Introdujo el arma en su bolso, se puso el abrigo y salió a la fría noche de New York. El taxi no tardó en llegar al Slug’s, donde el portero, al reconocerla, le franqueó el paso. Lee, entre pase y pase, estaba en la barra fumando y apurando una copa, mientras comentaba amenamente a unos admiradores la historia del tema “Lover Man” con el que había concluido su anterior actuación. Helen se acercó, sin mediar palabra apartó a los demás tertulianos y descerrajó un certero tiro sobre su hombre. Cuando Lee cayó al suelo Helen soltó el arma, se arrodilló ante él y con lágrimas en sus ojos le susurró: “Esto ha sido por nuestro bien, Lee. Te lo juro, lo he hecho porque te amo”.

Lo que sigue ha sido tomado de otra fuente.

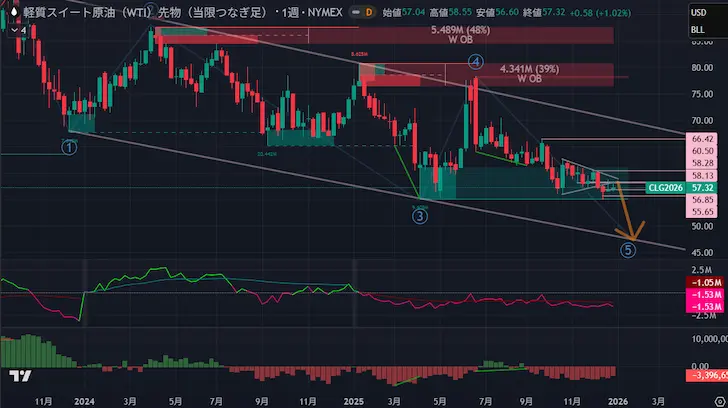Click the crude oil symbol icon
The height and width of the screenshot is (408, 728).
coord(15,10)
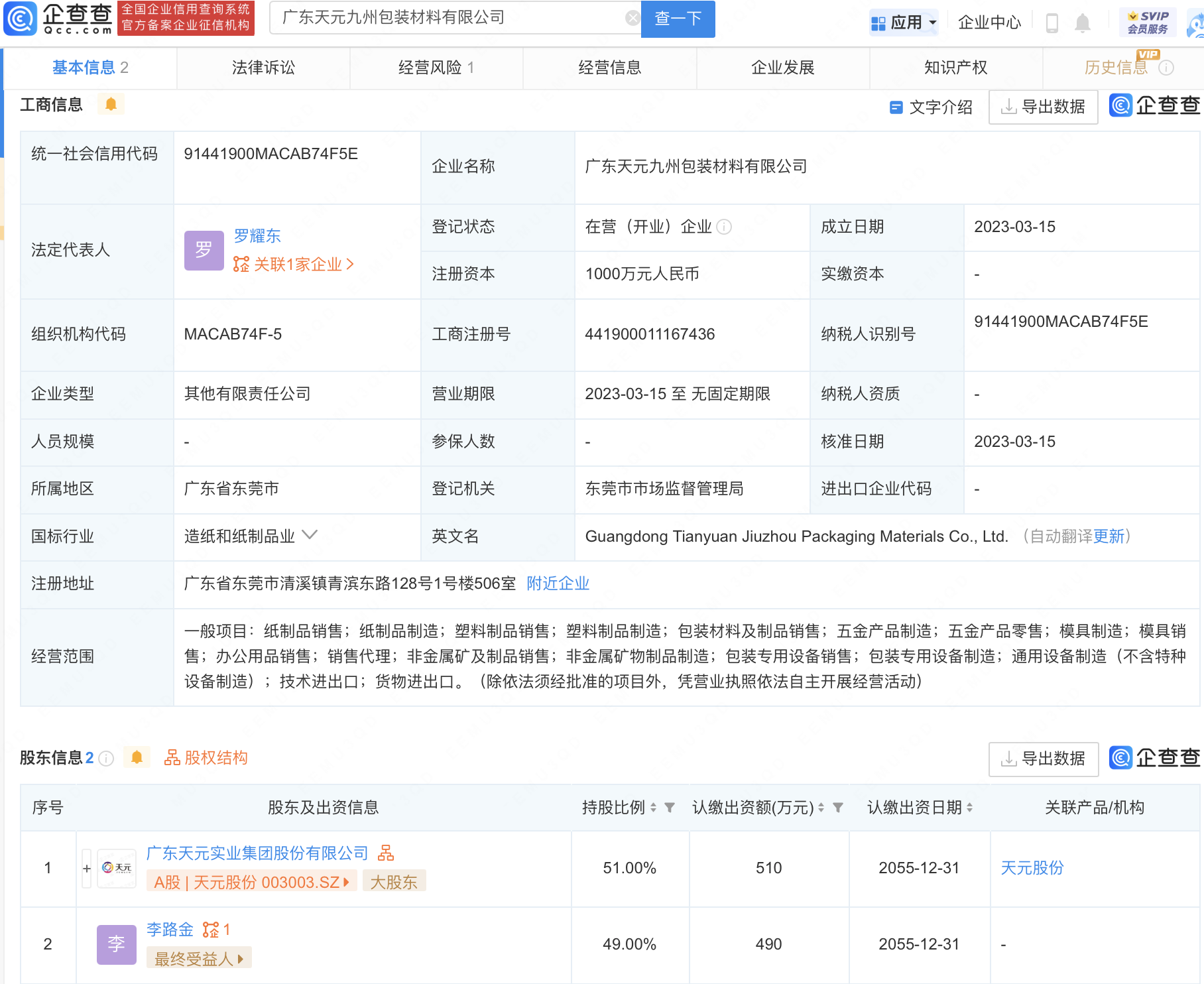The image size is (1204, 984).
Task: Switch to the 法律诉讼 tab
Action: [x=263, y=68]
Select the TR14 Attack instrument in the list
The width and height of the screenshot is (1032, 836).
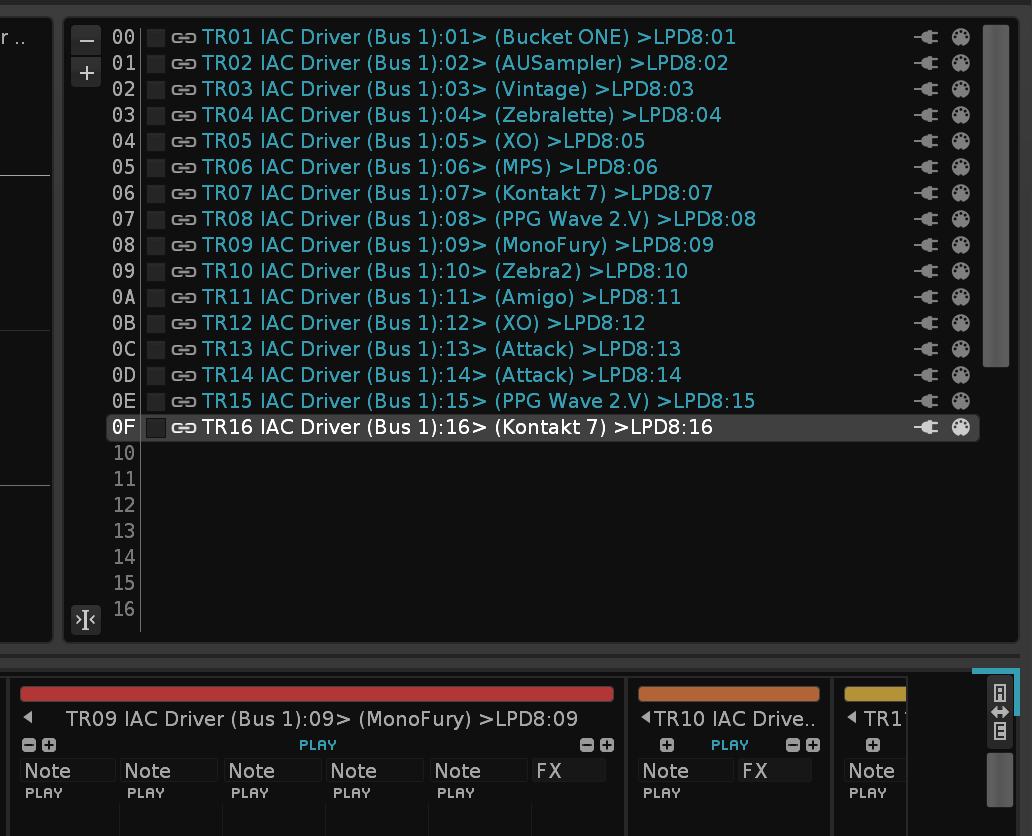point(441,375)
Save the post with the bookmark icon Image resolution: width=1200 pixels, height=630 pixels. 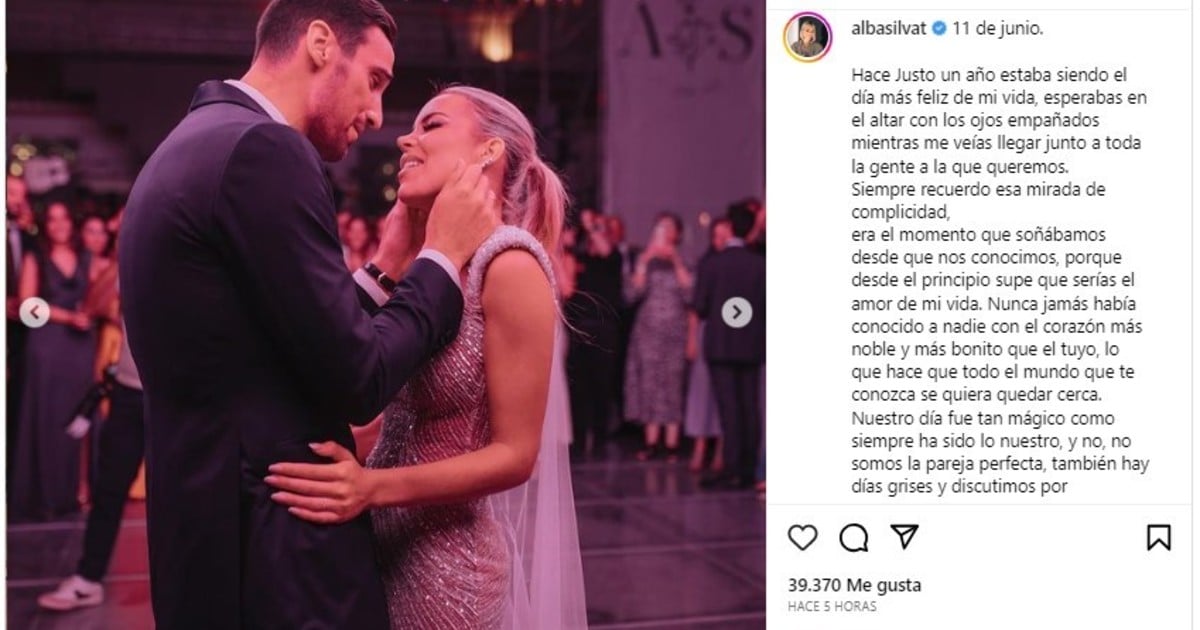point(1158,538)
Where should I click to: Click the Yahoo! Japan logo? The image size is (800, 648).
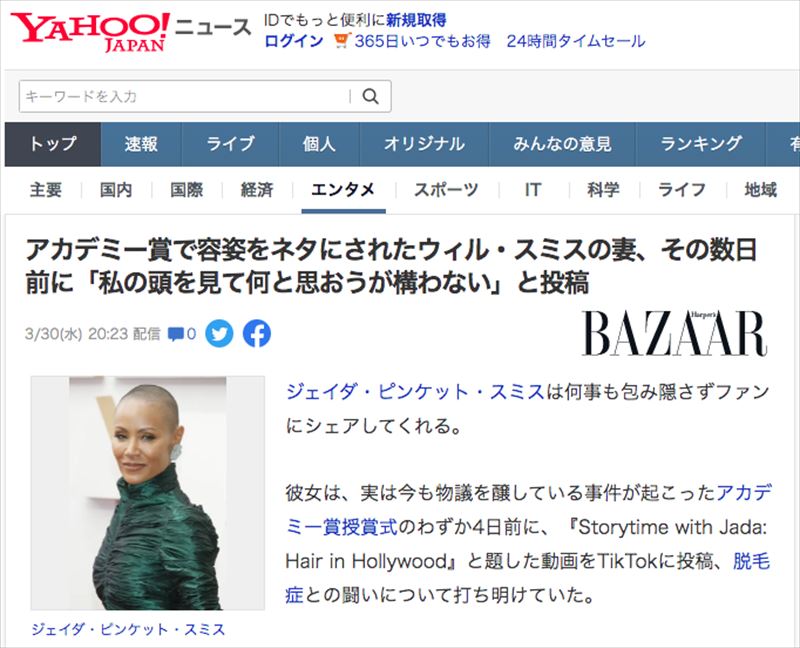[90, 32]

LEE MORGAN (10.07.1938 – 19.02.1972) - In Memoriam

Edward Lee Morgan fue uno de los más talentosos trompetistas de la historia del jazz. Nacido en Filadelfia el 10 de julio de 1938, fue asesinado por su  pareja de hecho Helen More el día 19 de febrero de 1972. Solo tenía treinta y tres años de edad. Helen, trece años mayor, le disparó mortalmente en el interior del Slugs’ Saloon (situado en el East Village de Manhattan), donde estaba actuando, por una cuestión de celos. Lee murió desangrado mientras esperaba la llegada de un servicio de ambulancia reacio a entrar en aquel peligroso barrio.
Helen fue ingresada en un sanatorio mental y murió de un ataque cardíaco en 1996.